También conviene recordar algo fundamental: quienes forman parte de los Tercios Armados no son militares profesionales. Representan un papel dentro de una tradición única, una escenificación que exige entrega, disciplina y compromiso para emocionar al público y mantener vivo el recuerdo de generaciones pasadas.
A lo largo de los años, numerosos colaboradores han enriquecido este grupo compartiendo fotografías, vídeos y documentación de gran valor. Es importante que, siempre que sea posible, se reconozca la autoría de estas aportaciones. Gracias a ellas, y a las aportaciones de muchos miembros, se han podido aclarar cuestiones relacionadas con uniformes, armamento, formaciones y otros aspectos históricos.
Personalmente, a través de mis publicaciones dedicadas a la Semana Santa y especialmente a los Tercios Armados, he intentado aportar información documentada sobre uniformes, desfiles, armamento, personajes y acontecimientos históricos. Del mismo modo, cuando ha sido necesario, he señalado errores de gestión o decisiones perjudiciales para determinadas agrupaciones, siempre basándome en hechos contrastados y pruebas objetivas.
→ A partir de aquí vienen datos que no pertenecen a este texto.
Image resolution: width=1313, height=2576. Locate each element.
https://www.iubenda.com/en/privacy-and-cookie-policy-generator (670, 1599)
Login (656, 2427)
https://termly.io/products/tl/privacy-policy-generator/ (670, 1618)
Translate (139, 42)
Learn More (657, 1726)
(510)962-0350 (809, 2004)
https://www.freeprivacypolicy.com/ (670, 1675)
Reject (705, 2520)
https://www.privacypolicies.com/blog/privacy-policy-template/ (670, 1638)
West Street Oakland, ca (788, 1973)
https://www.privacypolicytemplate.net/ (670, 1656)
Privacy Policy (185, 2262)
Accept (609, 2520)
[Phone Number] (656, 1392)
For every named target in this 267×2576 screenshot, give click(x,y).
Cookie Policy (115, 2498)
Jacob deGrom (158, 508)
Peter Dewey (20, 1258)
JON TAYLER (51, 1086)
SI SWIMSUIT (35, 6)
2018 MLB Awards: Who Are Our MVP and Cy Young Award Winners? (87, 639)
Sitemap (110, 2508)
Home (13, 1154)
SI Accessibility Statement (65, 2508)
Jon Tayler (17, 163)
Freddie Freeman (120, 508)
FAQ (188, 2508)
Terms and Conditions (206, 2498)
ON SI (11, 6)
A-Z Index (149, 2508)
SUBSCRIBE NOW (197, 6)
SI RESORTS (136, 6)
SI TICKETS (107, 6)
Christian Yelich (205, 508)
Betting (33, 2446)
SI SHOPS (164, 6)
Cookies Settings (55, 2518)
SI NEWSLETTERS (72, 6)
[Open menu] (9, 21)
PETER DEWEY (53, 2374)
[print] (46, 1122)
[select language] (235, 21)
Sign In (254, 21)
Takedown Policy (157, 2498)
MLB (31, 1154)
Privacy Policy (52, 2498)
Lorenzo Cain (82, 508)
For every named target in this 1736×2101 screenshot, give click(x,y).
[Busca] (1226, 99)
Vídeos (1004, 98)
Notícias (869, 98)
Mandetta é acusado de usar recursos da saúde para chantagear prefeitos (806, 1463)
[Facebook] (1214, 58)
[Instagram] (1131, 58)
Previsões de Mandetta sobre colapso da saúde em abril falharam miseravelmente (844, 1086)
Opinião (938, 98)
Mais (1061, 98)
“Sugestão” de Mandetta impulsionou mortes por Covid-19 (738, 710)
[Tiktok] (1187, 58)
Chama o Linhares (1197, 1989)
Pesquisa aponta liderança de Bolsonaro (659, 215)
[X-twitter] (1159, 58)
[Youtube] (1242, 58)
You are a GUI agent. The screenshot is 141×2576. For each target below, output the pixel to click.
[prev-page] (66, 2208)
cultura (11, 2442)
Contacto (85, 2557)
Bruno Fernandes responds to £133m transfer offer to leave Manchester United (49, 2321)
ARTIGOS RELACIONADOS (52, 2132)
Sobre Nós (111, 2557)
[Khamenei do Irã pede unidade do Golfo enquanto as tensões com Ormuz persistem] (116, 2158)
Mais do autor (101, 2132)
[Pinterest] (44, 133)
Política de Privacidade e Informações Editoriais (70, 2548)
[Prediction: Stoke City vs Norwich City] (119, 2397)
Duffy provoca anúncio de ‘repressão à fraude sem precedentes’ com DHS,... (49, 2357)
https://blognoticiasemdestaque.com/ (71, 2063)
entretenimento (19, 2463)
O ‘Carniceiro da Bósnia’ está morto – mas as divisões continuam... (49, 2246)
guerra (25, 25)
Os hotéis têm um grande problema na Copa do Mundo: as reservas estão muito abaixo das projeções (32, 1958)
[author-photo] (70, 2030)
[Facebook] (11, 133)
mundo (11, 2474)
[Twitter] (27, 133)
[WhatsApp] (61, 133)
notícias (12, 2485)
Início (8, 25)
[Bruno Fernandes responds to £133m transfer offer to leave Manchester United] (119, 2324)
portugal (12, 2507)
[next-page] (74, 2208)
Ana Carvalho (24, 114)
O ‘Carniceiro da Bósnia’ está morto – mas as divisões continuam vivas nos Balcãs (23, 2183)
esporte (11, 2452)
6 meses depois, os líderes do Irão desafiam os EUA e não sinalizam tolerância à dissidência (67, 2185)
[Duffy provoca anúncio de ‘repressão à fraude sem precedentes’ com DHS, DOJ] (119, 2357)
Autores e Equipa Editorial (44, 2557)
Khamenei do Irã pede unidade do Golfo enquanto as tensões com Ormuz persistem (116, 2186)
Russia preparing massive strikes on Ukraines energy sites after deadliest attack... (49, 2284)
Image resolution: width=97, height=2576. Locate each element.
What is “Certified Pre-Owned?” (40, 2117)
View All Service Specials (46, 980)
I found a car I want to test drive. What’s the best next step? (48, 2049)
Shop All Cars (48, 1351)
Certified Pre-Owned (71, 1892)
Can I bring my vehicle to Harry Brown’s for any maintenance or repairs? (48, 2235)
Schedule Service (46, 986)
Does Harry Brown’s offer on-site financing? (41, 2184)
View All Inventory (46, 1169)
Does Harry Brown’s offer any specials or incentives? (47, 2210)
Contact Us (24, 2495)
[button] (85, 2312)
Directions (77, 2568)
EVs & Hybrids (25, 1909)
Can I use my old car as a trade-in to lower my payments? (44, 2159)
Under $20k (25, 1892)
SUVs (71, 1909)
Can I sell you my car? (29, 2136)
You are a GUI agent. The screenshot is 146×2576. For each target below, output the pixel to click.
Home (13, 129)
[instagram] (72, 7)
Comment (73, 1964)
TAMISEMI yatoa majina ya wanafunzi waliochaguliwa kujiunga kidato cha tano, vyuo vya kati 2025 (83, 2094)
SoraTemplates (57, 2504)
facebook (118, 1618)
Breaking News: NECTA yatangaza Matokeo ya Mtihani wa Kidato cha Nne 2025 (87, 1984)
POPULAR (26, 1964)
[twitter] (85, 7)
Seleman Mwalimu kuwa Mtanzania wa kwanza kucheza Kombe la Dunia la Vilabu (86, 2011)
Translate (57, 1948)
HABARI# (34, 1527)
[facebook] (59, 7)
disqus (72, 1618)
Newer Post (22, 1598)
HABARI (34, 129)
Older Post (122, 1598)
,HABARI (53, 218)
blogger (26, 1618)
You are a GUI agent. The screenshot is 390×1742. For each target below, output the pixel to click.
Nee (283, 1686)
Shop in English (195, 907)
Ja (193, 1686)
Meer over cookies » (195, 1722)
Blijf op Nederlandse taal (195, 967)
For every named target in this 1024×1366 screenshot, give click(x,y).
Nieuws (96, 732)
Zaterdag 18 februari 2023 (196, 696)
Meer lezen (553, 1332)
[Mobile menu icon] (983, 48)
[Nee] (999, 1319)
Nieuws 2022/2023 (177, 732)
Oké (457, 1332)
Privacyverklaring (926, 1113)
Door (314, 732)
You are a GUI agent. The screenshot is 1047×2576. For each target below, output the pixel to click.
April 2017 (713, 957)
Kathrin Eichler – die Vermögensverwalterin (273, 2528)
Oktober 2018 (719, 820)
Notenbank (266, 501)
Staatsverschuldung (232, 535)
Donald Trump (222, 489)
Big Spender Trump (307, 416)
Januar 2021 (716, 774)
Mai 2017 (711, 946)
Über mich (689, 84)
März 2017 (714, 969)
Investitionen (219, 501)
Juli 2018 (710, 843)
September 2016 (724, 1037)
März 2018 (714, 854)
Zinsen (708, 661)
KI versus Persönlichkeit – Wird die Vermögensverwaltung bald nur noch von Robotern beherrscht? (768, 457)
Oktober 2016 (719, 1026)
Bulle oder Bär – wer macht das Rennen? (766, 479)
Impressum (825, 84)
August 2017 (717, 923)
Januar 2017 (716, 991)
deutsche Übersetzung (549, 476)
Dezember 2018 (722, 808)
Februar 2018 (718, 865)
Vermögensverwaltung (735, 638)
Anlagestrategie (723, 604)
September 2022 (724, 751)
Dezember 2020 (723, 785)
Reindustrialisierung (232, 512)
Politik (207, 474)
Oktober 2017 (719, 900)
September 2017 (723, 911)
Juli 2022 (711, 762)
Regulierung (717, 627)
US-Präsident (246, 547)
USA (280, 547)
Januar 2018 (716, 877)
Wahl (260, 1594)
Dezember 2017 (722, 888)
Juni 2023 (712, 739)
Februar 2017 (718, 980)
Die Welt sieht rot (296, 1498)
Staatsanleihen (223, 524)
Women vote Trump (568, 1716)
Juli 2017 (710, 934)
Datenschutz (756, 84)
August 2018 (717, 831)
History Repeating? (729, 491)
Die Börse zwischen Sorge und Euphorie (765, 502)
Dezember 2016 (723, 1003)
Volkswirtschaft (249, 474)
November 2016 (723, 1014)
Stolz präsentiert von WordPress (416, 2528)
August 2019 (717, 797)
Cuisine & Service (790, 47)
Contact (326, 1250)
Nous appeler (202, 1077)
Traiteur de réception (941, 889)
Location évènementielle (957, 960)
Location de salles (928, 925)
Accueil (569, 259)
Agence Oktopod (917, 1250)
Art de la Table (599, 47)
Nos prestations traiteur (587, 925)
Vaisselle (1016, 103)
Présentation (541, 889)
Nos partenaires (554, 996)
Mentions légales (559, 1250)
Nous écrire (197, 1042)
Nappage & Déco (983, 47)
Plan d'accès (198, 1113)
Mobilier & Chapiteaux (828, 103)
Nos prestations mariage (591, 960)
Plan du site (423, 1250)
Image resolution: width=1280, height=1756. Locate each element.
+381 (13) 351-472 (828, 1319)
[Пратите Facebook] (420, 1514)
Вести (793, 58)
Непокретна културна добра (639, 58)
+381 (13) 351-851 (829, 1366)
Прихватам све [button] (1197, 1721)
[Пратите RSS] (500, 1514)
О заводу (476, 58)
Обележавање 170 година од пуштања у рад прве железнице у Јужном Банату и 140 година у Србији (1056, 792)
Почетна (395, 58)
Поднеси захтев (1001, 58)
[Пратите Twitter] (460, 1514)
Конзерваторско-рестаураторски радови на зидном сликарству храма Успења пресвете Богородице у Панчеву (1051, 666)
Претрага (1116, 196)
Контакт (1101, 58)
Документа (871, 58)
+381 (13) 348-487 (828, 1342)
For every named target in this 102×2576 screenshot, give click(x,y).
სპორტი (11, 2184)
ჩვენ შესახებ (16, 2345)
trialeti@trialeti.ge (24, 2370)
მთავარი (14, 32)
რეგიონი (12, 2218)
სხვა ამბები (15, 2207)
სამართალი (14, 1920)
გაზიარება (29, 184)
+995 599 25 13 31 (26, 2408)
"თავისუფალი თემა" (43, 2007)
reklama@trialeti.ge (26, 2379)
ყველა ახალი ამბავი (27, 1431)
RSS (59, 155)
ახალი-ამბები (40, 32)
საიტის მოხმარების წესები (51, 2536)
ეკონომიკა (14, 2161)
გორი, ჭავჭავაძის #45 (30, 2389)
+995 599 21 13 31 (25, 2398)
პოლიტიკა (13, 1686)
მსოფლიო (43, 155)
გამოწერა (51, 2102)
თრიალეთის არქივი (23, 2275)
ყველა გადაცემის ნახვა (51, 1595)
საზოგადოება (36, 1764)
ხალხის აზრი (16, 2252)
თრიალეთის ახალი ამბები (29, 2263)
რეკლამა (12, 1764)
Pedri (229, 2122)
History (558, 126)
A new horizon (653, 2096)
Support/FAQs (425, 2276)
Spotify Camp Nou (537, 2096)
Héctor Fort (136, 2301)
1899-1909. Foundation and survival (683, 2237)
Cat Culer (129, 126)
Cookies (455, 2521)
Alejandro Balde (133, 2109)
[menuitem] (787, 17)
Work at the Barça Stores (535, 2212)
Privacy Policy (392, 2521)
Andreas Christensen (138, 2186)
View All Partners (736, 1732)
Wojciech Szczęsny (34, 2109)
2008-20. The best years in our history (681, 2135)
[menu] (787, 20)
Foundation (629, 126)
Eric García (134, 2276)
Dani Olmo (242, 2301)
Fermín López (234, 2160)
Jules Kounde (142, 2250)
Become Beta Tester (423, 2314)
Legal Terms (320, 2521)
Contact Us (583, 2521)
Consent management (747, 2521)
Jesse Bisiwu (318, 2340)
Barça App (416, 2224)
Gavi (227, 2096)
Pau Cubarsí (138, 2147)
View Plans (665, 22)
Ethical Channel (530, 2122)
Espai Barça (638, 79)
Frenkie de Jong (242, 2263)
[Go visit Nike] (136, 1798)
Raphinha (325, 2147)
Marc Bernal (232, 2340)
Algunos compartirán estas opiniones y otros discreparán de ellas. Es algo natural. Lo verdaderamente importante es mantener el respeto y seguir trabajando por la grandeza de los Tercios Armados y de nuestra Semana Santa. Si un niño aparece sonriendo en una fotografía, se comenta; si una escuadra presenta deficiencias en su formación, se señala; y si alguna actuación se aparta de las normas y tradiciones históricas que la sustentan, también debe exponerse. Todo ello forma parte del necesario ejercicio de conservación y mejora de nuestro patrimonio cultural y procesional.
Deseo que esta Semana Santa continúe siendo motivo de orgullo para Cartagena, que las fotografías, vídeos y testimonios sigan enriqueciendo nuestra memoria colectiva, que el clima acompañe y que la entrega de hombres y mujeres vuelva a dejar una huella imborrable en nuestra historia.
P.D. Sería recomendable consultar periódicamente la información publicada en el grupo para comprender mejor el contexto y los objetivos de sus contenidos.